Document excerpt
----------

Post by Terrapin Station »

Steve3007 wrote: July 20th, 2020, 3:05 am
Palumboism wrote:That's how science works. When you see something that doesn't make sense, you come up with a hypothesis for the reason why. In this case calculations for many galaxies show they should fly apart based on the amount of matter they have. The math indicates dark matter should be there.
So, putting it more generally, we observe patterns in our observations. We use mathematics as the language to describe those patterns; like English but more precise and quantitative. That then helps us to extrapolate from those patterns and make predictions of future observations. In some cases, the predictions lead to the hypothesis that the best way to describe those future observations would be to propose the existence of some thing. In this case, that something is "dark matter", but in principle it could be anything.

The issue that some people seem to have with this process is that last part. There appears to be a view that jumping from patterns in observations to proposing the ontological existence of "things" whose proposed existence fits the patterns in the observations is going too far. It seems almost like a form of dualism - i.e. a fundamental separation into two parts - between ontology and utility; between what is and what is useful for predicting the results of experiments. In some ways ( but certainly not all ways) it reminds me of the disdain for experimentation that is often traced back to the likes of Pythagoras, and which led, for a thousand years or more (at least in Western Science/Natural Philosophy), to the view that if you want to understand the way that the world is, the one thing you don't do is look at it!

----------

Given entries
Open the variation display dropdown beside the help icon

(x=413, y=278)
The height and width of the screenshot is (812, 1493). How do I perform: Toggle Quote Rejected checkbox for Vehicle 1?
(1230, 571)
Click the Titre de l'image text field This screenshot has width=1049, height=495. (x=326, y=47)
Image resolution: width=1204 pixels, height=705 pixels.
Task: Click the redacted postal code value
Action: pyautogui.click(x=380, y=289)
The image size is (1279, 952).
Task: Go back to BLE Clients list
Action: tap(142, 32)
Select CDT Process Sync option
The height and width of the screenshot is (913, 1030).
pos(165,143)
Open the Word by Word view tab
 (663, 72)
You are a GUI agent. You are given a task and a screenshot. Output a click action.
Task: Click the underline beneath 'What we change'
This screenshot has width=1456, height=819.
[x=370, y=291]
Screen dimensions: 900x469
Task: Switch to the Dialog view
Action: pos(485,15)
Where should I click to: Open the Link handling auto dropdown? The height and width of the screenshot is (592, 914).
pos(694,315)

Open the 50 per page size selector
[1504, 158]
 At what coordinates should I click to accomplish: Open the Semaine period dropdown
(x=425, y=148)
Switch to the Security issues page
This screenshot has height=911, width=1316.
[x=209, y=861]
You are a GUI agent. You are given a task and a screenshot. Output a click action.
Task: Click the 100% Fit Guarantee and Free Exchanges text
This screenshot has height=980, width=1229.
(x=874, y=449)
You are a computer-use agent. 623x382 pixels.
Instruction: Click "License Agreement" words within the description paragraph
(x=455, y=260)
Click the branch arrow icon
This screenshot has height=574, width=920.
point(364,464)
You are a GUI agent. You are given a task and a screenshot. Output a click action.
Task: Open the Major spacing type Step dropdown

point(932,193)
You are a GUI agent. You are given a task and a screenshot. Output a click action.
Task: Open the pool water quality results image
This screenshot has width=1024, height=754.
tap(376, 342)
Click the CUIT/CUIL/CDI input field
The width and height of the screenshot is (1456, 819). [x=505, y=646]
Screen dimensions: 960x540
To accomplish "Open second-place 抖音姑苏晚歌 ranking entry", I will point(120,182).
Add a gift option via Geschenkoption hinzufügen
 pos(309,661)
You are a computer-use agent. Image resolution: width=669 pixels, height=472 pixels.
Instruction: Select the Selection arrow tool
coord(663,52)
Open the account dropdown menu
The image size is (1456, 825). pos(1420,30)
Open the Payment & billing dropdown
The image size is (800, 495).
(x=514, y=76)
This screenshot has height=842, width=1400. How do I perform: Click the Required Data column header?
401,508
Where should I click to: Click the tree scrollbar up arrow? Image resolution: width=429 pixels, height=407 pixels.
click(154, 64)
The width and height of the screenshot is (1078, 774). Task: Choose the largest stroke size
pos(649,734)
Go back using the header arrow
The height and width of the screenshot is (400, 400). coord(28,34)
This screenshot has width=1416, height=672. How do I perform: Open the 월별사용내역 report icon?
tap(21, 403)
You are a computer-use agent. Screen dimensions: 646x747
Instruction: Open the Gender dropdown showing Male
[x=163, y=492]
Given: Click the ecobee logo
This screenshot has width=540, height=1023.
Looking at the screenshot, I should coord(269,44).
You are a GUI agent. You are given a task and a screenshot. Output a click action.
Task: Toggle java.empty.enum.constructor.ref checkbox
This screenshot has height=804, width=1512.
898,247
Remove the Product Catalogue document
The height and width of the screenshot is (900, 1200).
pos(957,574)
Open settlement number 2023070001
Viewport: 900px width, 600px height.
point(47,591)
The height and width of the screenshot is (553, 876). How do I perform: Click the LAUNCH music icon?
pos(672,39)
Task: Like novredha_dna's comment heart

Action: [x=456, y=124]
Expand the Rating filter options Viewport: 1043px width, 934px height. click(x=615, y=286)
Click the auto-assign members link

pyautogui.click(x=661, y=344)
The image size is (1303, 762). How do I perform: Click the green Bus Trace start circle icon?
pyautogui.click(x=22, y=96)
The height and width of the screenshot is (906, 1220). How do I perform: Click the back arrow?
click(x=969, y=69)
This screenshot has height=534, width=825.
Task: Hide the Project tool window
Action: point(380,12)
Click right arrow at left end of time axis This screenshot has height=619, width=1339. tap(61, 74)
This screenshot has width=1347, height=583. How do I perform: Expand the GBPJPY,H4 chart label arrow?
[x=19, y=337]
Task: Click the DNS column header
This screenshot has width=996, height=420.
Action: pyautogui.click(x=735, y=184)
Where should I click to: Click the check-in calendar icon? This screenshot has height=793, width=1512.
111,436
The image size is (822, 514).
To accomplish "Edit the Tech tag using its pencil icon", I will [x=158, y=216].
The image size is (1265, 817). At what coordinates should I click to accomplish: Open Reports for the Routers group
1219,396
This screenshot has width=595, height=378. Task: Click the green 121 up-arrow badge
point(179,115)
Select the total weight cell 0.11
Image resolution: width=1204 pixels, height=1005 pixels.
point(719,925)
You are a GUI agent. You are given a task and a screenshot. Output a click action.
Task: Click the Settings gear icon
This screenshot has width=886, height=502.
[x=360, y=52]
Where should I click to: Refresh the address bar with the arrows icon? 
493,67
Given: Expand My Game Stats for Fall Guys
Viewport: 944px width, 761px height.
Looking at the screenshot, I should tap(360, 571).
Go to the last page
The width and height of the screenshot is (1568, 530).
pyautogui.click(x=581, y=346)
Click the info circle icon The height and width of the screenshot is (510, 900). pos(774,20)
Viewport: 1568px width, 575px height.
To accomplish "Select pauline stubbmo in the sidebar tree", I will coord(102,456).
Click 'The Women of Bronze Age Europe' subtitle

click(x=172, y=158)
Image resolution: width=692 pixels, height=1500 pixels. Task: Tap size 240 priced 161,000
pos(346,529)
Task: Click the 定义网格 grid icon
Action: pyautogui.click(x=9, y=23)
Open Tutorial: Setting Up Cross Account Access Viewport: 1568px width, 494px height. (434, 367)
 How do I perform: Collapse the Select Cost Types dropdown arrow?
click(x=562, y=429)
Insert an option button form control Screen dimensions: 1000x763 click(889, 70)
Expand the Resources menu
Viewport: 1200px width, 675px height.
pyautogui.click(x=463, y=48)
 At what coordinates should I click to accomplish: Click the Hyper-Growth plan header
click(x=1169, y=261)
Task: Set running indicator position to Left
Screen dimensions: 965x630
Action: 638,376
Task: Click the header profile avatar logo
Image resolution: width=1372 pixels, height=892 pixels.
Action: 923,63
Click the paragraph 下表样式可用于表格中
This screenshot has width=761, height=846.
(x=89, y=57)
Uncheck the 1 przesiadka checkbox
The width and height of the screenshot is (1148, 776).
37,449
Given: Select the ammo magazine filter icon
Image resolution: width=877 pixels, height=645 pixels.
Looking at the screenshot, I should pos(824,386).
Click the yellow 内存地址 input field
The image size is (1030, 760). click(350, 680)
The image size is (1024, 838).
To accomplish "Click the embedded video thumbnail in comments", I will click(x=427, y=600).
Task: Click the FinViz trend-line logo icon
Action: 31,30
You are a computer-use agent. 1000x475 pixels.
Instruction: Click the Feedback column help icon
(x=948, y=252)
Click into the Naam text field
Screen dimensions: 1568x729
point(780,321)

----------

Requests
[a] Translate this sentence from the forum post about dark matter into Spanish: "That then helps us to extrapolate from those patterns and make predictions of future observations."
[b] Carry the forum post about dark matter forward, picking up right after its final sentence.
The lines above have no part in what is asked here.

Results of the exercise
[a] Eso nos ayuda entonces a extrapolar a partir de esos patrones y a hacer predicciones de observaciones futuras.

[b]
One of the core problems--maybe the single core problem--lies in what we take mathematics to be. If one is a mathematical platonist, and one tends to think that we've more or less correctly figured out "real" mathematics, then one is far ore likely to take mathematical manipulations that lead to predictive success to be telling us something about what the world is really like.

Similar comments go for physical law realism and the like.

Re instrumentalism, if we're taking our theories to be telling us what the world is really like, then we're no longer in the world of instrumentalism. Per the Wikipedia article on instrumentalism, for example (and there's a very extensive citation for this), "According to instrumentalists, a successful scientific theory reveals nothing known either true or false about nature's unobservable objects, properties or processes."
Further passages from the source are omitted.